Yep, the tall one. The "short" one is not a Crypt but Echinodorus tenellus that I planted few weeks ago and still has thick emersed leaves.

Thanks everyone, maybe it's wendtii brown?
C. undulata has curly leaves... those in my tank are flat brownish ones with the hint of the green here and there.


----------



## illustrator (Jul 18, 2010)

Well, wendtii generally flowers rather easily when grown emersed. So that could nail it down to species level. "red" "brown" etc. are just trade names in my opinion and are not used exclusively for a specific clone.


----------



## maboleth (Aug 13, 2013)

illustrator said:


> Well, wendtii generally flowers rather easily when grown emersed. So that could nail it down to species level. "red" "brown" etc. are just trade names in my opinion and are not used exclusively for a specific clone.


You mean, to nail it down, I should snip some of my Crypts, grow it emersed and judging by the flower, know which species it belongs? Right?


----------



## illustrator (Jul 18, 2010)

To species-level yes.

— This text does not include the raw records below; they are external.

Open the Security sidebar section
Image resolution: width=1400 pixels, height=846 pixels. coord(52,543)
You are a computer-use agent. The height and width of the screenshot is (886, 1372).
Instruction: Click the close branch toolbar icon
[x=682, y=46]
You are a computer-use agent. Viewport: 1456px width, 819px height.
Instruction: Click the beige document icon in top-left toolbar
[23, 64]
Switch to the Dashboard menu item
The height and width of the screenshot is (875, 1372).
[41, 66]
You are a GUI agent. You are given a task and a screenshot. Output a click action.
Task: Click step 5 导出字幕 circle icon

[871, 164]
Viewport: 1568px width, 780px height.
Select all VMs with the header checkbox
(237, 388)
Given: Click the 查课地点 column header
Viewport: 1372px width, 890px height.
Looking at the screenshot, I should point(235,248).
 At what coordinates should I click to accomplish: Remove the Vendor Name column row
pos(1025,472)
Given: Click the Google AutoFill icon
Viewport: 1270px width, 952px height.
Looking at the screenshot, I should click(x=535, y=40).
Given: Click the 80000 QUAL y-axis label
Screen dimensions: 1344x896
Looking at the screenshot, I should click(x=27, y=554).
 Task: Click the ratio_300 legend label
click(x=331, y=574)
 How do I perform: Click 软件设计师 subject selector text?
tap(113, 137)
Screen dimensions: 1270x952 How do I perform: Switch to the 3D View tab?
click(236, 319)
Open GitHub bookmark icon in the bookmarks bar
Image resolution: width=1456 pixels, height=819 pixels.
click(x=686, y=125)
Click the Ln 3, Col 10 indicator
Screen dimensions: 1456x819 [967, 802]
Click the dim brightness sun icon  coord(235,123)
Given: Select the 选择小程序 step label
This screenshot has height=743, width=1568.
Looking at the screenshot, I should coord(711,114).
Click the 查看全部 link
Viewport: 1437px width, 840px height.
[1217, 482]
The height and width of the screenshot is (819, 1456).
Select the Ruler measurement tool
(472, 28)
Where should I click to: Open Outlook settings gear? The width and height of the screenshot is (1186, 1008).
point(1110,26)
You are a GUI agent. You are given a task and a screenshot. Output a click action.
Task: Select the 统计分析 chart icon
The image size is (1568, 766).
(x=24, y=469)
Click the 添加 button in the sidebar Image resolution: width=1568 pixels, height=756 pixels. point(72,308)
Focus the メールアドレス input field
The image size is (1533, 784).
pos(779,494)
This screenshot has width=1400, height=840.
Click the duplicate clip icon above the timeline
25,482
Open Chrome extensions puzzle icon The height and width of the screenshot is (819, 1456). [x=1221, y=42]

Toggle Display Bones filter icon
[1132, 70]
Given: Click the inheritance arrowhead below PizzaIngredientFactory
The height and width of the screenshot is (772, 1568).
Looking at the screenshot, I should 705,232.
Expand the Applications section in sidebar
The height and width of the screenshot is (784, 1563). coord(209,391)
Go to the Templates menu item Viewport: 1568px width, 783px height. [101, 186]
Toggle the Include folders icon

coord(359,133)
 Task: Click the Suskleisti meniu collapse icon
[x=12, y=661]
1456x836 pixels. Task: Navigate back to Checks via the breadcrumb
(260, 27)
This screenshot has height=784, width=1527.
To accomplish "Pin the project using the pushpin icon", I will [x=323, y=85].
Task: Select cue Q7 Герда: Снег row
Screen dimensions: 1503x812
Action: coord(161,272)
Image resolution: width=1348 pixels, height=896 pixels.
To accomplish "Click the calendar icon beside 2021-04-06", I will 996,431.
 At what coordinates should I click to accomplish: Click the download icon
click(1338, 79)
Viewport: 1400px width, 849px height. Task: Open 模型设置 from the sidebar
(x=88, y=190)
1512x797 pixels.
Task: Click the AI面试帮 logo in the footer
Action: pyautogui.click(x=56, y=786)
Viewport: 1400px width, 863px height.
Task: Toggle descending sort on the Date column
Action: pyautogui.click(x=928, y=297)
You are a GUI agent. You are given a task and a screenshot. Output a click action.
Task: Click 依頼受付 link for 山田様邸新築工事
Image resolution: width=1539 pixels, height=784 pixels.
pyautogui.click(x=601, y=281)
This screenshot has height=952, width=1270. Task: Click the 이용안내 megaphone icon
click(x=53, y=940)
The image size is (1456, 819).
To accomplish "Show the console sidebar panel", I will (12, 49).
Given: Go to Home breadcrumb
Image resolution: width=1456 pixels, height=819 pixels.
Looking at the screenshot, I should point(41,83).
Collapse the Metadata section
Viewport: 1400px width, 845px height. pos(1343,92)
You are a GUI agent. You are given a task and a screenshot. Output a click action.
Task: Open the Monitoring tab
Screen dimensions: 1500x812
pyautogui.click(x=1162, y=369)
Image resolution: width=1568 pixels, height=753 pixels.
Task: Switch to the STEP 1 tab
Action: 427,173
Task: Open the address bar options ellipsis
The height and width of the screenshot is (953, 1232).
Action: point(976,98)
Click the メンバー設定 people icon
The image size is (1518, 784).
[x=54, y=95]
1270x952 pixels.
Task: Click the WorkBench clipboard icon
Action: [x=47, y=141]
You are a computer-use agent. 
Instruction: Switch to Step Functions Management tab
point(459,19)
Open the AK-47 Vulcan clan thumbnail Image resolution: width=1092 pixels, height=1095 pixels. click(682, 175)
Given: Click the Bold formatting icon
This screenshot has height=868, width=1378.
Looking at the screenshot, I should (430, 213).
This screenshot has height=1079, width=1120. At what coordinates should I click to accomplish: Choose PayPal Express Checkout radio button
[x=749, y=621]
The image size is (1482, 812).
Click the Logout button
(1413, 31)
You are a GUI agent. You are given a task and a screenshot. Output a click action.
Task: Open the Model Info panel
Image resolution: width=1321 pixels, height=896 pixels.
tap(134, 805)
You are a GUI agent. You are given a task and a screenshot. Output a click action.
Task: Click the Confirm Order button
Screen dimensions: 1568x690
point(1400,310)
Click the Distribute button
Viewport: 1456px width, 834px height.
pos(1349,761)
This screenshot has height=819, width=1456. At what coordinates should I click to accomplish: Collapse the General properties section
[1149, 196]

For identification of varieties the only thing that may help is to buy a plant with a nametag from a reputed source and grow it next to yours in the same aquarium. After some months you could perhaps see if it is the same. But even then, what does it help if "red" is only a trade-name and another "red" grown by someone else may or may not be the same plant?


----------



## rs79 (Dec 7, 2004)

WEN makes new plants at the base.UND sends out long rhizomes to make ne plants.

There are so many forms of WEN it's just silly.


----------